In a typically insightful column this week, Nobel-Prize-winning economist, Paul Krugman, notes other derangements of the GOP-Koch mob in Congress and the GOP presidential clown car: A clueless and out-of-touch attitude that translates neatly into policy, (supplied by the corporate-funded, rightwing American Legislative Exchange Council (ALEC)). (Center for Media and Democracy)
Krugman, commenting on the Federal Reserve's new study of the financial well-being of American households, (Board of Governors of the Federal Reserve System, May 27, 2015 Press Release and Study), writes, "I am not, or not only, talking about right-wing contempt for the poor, although the dominance of compassionless conservatism is a sight to behold. ... But leave self-declared conservatives and their contempt for the poor on one side. What’s really striking is the disconnect between centrist conventional wisdom and the reality of life — and death — for much of the nation."
The Koch brothers-Ayn Rand strain of modern-day Birchism that Krugman references as tolerated and abetted in Washington is embodied in Wisconsin by Republicans led by Scott Walker, Paul Ryan and Ron Johnson.

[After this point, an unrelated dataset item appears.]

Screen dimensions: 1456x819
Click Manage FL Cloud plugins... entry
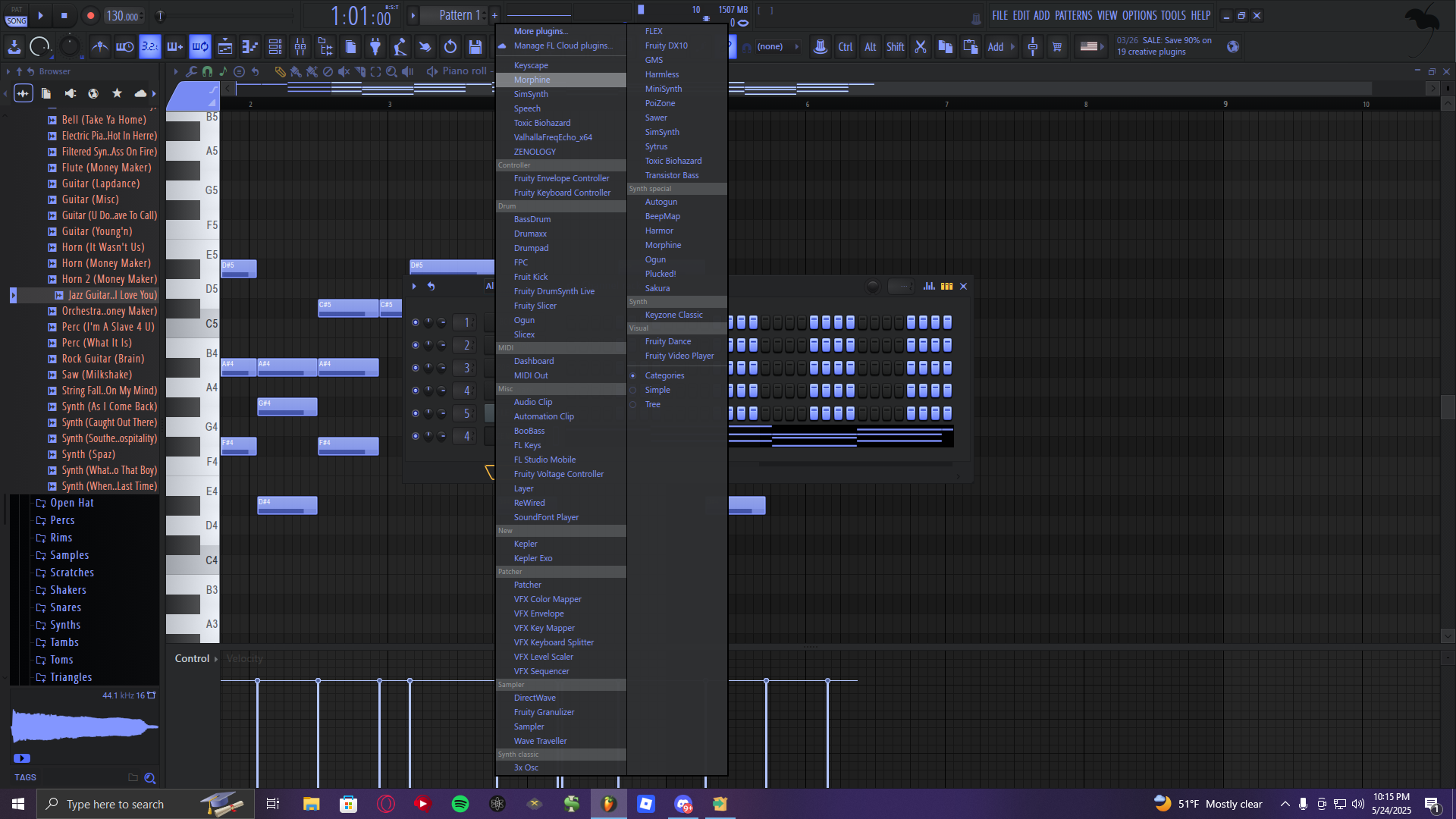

Scott Walker is defined more completely by his malice, as his sociopathic contempt masks a ignorance combined with corruption, and an anti-intellectual bent that makes for a dangerous public officeholder who never faces presidential-level turnouts at the ballot box.
Though Krugman does not mention Wisconsin's trio of modern-day John Birchers in his latest column this weekend, Krugman has eviscerated Paul Ryan numerous times and repeated what is obvious: Ryan is a liar, and the GOP effort to attack Social Security, Medicare and Medicaid is cowardly and dishonestly presented.
What the Fed study makes clear is that about one half of American families are living on the edge.
This is obvious to most Americans, remote to centrist conventional wisdom in D.C. , and a good thing to Scott Walker and Koch brothers holding malice the likes of which Wisconsin has never seen, or even contemplated.